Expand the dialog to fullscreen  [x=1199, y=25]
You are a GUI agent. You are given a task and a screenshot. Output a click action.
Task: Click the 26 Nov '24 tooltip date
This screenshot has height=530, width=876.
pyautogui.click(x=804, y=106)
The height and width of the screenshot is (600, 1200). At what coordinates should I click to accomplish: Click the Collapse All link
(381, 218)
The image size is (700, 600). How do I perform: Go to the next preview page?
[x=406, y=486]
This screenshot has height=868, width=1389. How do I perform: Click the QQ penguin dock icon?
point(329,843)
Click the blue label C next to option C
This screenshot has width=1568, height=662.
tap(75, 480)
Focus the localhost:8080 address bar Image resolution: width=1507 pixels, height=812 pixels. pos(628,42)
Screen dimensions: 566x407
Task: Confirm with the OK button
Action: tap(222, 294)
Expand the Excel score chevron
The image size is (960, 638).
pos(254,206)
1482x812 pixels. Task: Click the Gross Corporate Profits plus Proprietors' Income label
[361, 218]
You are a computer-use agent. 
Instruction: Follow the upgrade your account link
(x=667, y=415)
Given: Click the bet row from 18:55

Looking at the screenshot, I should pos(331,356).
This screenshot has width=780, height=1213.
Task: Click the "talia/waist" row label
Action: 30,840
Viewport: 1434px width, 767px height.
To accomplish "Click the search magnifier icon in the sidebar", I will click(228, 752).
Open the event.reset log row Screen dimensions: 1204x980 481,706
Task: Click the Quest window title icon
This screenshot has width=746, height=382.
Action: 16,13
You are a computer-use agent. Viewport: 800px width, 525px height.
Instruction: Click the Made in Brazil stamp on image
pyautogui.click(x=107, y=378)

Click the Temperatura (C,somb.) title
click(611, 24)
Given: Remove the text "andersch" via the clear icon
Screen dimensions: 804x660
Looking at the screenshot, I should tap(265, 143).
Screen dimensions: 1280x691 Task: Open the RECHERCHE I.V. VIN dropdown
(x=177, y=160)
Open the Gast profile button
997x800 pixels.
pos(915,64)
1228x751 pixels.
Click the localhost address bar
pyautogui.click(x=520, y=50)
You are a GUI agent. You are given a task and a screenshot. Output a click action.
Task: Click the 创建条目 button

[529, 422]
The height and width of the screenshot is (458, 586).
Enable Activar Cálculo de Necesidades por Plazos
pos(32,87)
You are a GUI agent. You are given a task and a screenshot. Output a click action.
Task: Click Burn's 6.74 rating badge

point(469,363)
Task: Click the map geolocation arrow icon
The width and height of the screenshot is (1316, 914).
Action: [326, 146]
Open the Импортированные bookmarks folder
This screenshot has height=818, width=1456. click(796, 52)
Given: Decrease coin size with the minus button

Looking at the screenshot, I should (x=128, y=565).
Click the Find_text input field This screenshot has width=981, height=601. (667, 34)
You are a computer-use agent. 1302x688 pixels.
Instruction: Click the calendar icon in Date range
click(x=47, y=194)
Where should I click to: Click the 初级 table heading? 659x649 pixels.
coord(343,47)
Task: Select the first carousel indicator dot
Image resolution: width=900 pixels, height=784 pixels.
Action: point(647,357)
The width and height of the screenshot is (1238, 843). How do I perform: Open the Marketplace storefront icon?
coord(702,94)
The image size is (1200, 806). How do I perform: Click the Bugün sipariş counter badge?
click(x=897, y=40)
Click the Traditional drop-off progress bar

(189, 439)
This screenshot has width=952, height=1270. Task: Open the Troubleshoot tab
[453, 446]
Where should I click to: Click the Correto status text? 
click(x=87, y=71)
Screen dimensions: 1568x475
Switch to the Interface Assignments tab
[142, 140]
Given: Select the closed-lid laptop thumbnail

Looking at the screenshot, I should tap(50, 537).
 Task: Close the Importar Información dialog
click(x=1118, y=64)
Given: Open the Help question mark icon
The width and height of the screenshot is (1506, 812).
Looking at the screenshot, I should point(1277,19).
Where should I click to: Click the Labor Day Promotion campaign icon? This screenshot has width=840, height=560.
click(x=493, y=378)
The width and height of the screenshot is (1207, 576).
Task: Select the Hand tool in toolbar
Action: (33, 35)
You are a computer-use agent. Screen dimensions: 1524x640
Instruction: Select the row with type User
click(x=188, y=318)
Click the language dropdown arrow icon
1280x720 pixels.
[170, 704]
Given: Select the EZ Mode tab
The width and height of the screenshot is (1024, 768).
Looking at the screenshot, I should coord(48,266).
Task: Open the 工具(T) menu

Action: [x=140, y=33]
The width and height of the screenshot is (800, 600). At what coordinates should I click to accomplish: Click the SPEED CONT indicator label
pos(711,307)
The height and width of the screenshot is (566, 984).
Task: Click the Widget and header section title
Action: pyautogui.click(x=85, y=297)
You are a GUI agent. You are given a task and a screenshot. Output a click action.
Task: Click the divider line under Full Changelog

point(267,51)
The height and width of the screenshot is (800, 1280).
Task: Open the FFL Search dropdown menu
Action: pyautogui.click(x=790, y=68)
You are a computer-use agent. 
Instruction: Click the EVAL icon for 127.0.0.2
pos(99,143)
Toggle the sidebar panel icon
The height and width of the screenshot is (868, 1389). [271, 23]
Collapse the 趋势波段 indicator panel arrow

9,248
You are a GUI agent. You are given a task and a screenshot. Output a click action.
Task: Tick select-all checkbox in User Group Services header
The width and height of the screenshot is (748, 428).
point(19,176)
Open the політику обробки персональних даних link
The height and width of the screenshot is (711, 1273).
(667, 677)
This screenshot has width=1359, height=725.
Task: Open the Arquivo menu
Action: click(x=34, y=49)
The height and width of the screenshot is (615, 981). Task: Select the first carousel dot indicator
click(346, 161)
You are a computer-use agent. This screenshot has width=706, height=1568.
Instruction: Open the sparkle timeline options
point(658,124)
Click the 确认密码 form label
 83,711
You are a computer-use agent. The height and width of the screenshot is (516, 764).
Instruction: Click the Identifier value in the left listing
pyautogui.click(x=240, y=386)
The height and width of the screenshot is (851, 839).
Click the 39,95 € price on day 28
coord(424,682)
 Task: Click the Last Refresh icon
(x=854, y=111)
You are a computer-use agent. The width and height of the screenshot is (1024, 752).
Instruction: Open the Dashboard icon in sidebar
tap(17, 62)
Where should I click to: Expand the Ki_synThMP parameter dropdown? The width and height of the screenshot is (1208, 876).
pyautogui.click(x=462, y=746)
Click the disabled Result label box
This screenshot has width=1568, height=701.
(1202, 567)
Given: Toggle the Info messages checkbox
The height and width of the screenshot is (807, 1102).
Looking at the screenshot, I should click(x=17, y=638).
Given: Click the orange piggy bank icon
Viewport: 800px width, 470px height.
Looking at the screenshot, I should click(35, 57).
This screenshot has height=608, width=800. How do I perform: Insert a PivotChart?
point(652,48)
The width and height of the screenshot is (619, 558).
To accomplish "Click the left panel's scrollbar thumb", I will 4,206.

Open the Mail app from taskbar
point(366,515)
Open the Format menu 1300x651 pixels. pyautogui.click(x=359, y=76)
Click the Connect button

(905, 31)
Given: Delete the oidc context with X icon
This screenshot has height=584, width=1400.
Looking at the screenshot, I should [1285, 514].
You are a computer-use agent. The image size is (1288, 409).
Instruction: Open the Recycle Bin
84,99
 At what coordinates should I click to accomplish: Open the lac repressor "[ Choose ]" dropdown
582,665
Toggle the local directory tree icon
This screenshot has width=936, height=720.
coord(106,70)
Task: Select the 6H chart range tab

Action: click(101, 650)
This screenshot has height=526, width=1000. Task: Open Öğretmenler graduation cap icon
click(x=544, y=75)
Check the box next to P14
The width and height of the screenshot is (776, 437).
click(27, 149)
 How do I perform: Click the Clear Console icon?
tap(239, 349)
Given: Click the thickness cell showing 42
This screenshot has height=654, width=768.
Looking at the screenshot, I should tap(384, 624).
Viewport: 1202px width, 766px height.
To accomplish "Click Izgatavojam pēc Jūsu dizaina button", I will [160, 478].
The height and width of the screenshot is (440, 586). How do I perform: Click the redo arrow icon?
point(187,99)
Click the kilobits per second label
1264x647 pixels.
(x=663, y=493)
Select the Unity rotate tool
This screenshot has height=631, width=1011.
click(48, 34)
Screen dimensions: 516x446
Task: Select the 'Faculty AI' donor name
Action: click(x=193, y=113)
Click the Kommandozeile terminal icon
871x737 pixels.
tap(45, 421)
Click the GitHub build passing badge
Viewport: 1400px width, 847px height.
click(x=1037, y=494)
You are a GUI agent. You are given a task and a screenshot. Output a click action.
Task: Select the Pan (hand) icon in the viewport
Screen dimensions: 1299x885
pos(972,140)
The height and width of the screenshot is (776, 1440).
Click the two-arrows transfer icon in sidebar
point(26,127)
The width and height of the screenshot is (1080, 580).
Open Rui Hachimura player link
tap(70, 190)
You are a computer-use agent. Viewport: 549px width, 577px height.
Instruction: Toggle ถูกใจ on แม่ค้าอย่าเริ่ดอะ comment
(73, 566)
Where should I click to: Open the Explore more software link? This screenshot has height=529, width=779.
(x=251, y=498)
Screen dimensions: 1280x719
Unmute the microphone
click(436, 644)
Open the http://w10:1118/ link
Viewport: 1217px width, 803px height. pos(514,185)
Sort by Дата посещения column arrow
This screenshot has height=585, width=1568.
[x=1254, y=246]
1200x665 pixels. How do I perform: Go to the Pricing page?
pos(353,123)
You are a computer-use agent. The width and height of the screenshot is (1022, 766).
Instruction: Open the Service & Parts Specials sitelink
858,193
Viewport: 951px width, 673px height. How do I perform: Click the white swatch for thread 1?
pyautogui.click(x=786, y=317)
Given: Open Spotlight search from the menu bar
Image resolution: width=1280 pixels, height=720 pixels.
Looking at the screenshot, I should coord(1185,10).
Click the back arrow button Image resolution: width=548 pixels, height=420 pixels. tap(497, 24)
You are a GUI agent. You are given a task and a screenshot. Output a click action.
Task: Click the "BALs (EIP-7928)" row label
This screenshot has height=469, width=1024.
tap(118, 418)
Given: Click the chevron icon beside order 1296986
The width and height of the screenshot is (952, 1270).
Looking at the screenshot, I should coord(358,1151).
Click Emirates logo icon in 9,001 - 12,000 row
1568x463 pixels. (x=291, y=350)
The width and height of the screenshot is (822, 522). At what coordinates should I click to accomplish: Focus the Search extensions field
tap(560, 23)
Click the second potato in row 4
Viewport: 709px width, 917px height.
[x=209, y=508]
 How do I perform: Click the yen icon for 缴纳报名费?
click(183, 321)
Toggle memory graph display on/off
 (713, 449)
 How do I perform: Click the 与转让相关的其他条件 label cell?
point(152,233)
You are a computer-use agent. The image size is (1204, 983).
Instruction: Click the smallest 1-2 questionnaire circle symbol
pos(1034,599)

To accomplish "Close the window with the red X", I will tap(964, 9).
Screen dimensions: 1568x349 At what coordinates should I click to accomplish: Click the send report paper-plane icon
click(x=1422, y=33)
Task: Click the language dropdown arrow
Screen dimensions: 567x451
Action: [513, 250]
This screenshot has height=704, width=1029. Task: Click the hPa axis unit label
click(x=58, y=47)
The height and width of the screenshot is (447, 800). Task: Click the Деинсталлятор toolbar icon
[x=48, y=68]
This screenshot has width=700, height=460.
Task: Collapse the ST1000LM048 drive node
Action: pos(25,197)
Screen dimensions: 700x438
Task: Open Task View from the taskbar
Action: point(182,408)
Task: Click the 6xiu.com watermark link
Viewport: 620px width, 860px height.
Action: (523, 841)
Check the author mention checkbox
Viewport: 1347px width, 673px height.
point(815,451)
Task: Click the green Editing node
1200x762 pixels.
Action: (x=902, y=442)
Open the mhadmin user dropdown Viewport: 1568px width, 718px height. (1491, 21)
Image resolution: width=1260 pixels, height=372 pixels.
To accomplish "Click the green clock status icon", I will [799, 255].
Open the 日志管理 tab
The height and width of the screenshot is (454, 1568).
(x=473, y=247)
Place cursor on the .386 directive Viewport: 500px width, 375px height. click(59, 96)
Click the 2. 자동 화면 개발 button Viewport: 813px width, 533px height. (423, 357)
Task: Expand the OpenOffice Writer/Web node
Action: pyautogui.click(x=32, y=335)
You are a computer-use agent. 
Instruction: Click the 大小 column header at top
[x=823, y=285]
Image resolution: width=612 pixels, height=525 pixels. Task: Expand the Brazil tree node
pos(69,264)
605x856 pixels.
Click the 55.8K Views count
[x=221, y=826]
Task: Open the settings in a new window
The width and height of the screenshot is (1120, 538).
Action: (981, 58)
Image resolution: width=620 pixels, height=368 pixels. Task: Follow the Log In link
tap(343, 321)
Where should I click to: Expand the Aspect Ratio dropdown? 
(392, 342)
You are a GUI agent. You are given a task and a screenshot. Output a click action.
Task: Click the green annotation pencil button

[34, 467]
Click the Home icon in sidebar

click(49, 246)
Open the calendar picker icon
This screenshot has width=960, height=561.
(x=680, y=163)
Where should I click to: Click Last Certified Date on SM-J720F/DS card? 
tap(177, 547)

§ Your objective: Please output exactly the lines between the one holding "This screenshot has width=746, height=382." and the one holding "Task: Click the map geolocation arrow icon" in the records above, inclusive, and nothing more.

§ Solution to the exercise:
This screenshot has width=746, height=382.
Action: 16,13
You are a computer-use agent. Viewport: 800px width, 525px height.
Instruction: Click the Made in Brazil stamp on image
pyautogui.click(x=107, y=378)

Click the Temperatura (C,somb.) title
click(611, 24)
Given: Remove the text "andersch" via the clear icon
Screen dimensions: 804x660
Looking at the screenshot, I should tap(265, 143).
Screen dimensions: 1280x691 Task: Open the RECHERCHE I.V. VIN dropdown
(x=177, y=160)
Open the Gast profile button
997x800 pixels.
pos(915,64)
1228x751 pixels.
Click the localhost address bar
pyautogui.click(x=520, y=50)
You are a GUI agent. You are given a task and a screenshot. Output a click action.
Task: Click the 创建条目 button

[529, 422]
The height and width of the screenshot is (458, 586).
Enable Activar Cálculo de Necesidades por Plazos
pos(32,87)
You are a GUI agent. You are given a task and a screenshot. Output a click action.
Task: Click Burn's 6.74 rating badge

point(469,363)
Task: Click the map geolocation arrow icon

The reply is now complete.